Dataset extract:
--------

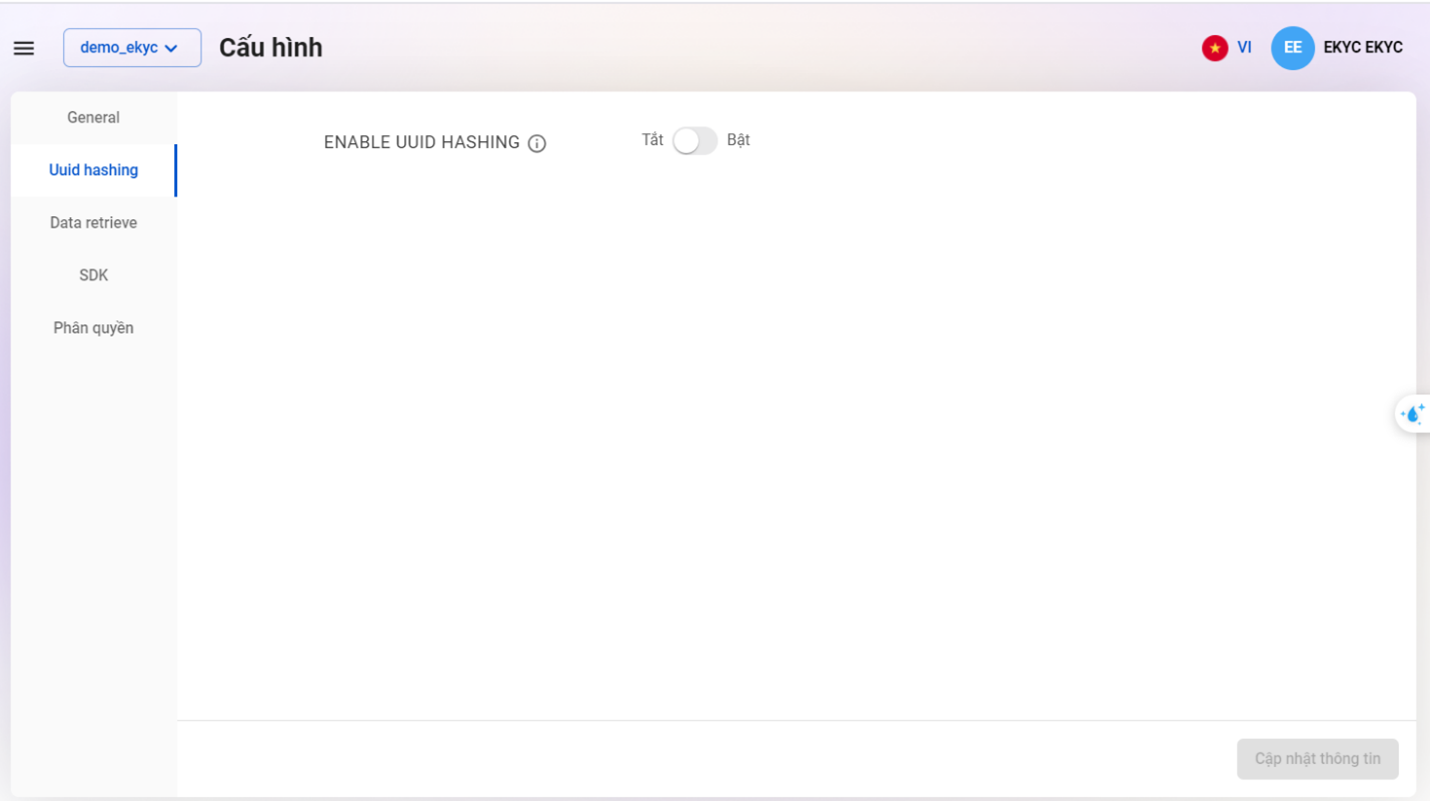Enable the UUID hashing switch

click(x=694, y=141)
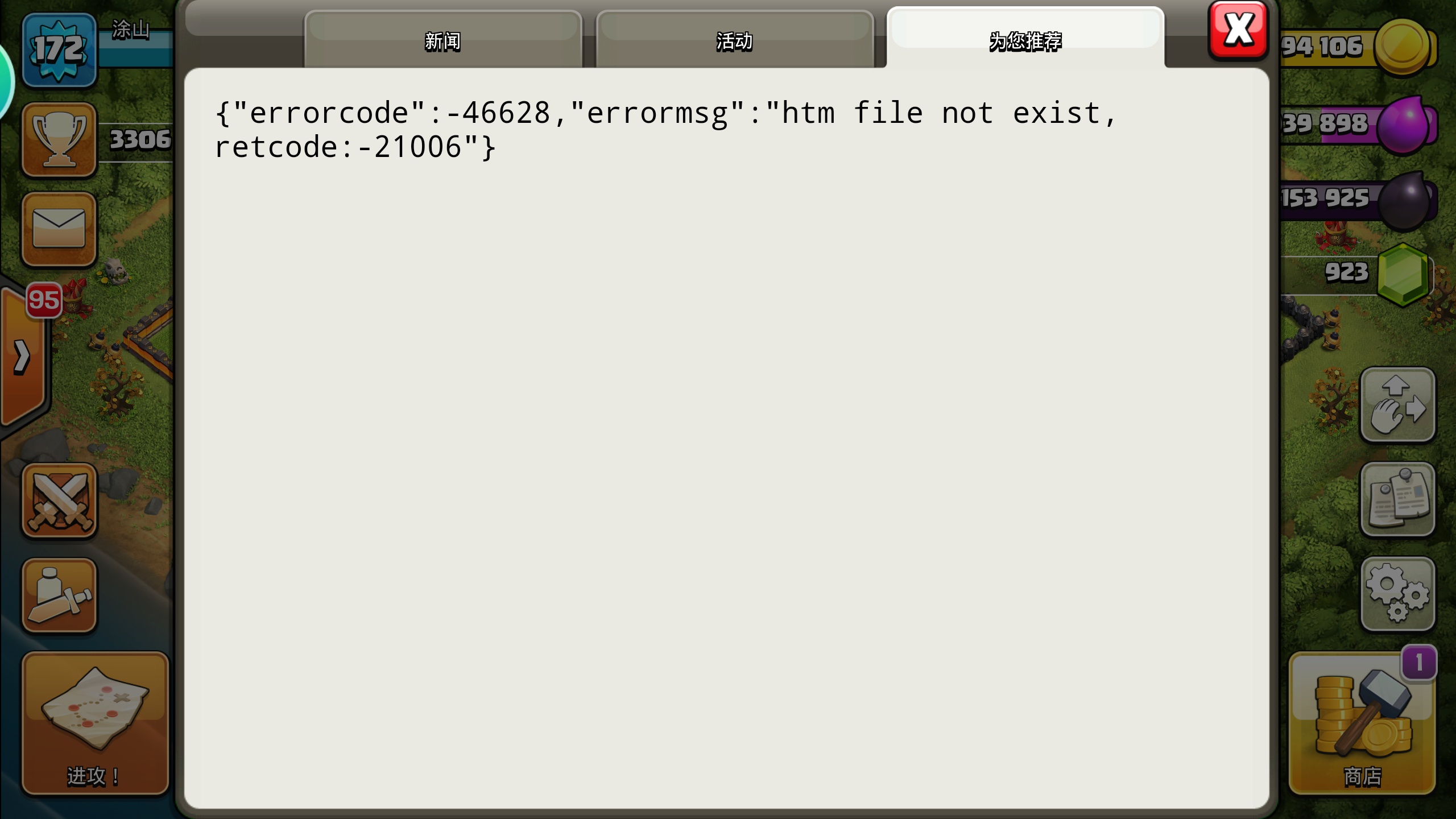Select the 为您推荐 tab
This screenshot has width=1456, height=819.
[x=1025, y=40]
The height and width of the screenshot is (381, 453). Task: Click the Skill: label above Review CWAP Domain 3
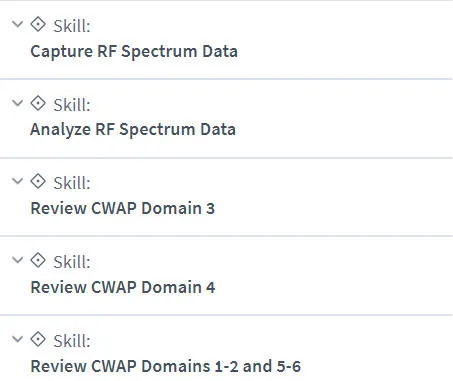[x=72, y=183]
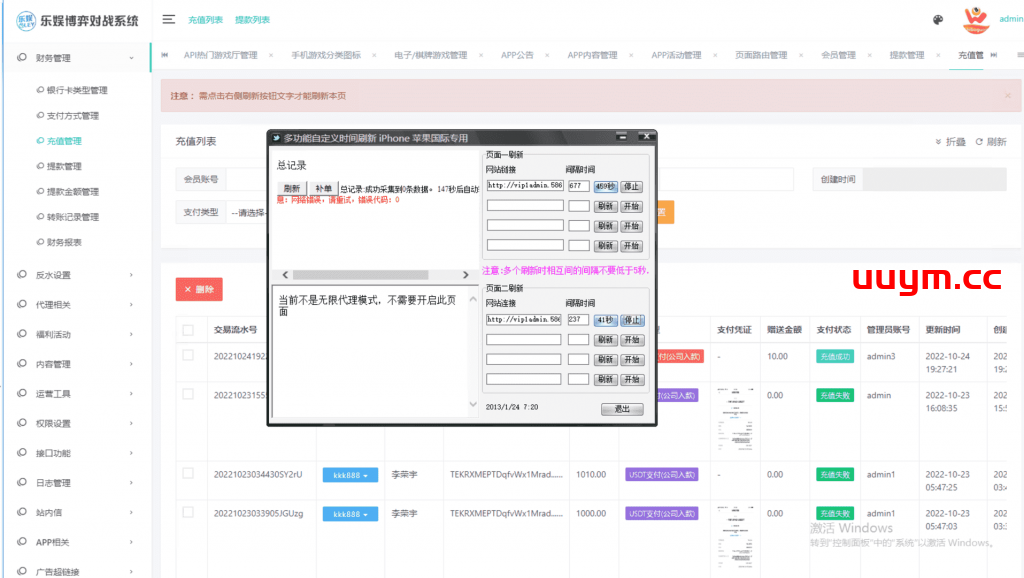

--------

Problem statement: Your answer should hold only the lines from the line with "The height and" through the closing line of the records, restated exactly and free of pictures.

Solution:
The height and width of the screenshot is (381, 453). Task: Click the Skill: label above Review CWAP Domain 3
[x=72, y=183]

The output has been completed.